On Tuesday, engineering consultancy firm Pöyry, Sunila Pulp Mill and paper producer Myllykoski announced they were initiating consultative talks on possible staff cuts.

They join a long list of firms including M-Real, Hankkija, Onninen, Sandvik and Cargotec.

The SAK union federation says the number of actual job losses has also clearly increased. Some 5,000 employees lost their jobs in the final quarter of 2008. This is four times more than in the same period a year ago"

Temporary layoff is a way to improve company balance sheet as banks have stopped short of giving easy financing. In 2008, the growth for short term financing have risen in the magnitude of 20% year on year, clear unsustainable, showing that company had already difficulty raising money...
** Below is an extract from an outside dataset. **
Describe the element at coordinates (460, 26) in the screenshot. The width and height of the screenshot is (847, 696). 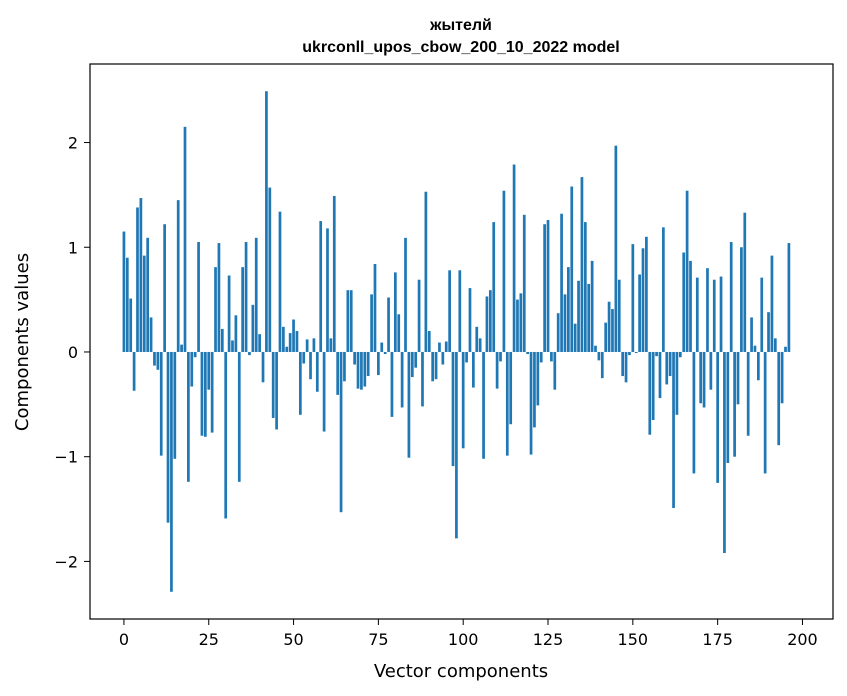
I see `chart-title: жытелй` at that location.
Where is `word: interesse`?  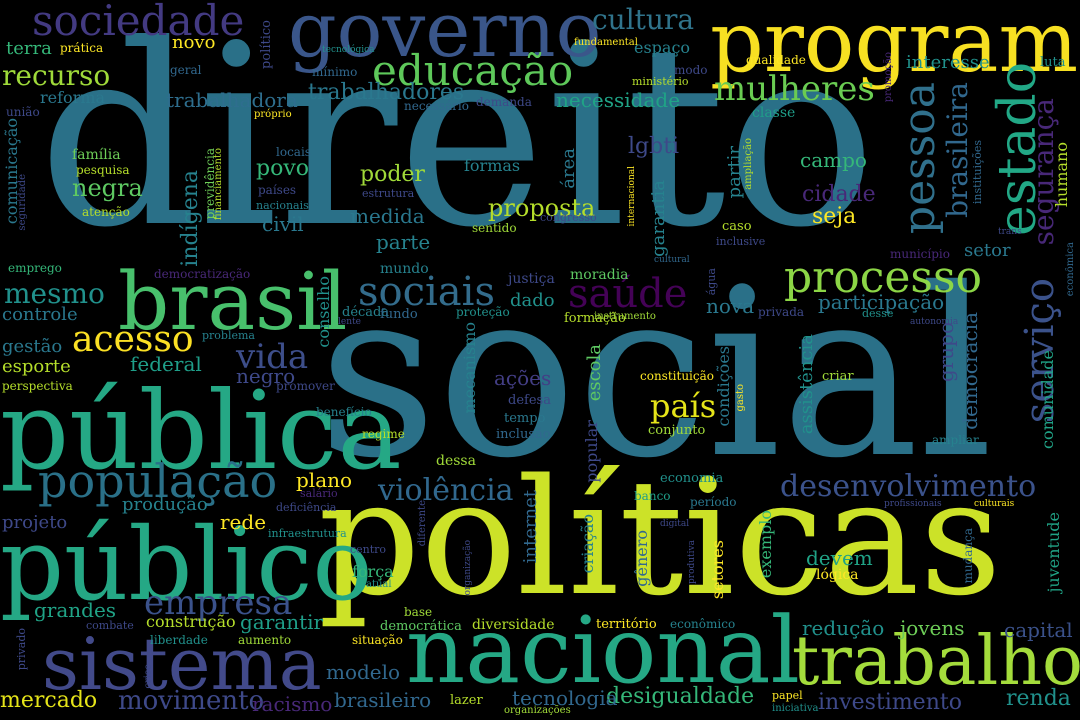
word: interesse is located at coordinates (948, 62).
I'm just wondering who will pay those temporary layoffs, is it the state? in that sense, is it right to say that the tax payer money is being used while at the same time the company executive and some non-temporary lay-offs employees (directors and "snow" white collars) will still enjoy bonuses, stock options and very elevated salaries.

Is that right? At the end we have a form a socialism coupled with "free-risk" capitalism. So no wonder you have seen company rushing for executing (in process term) temporary layoffs. I wonder if this system is flawed.

On the other hand, the other alternative is quite ugly. would it be good for the society to have a sharp rise in unemployment? maybe not.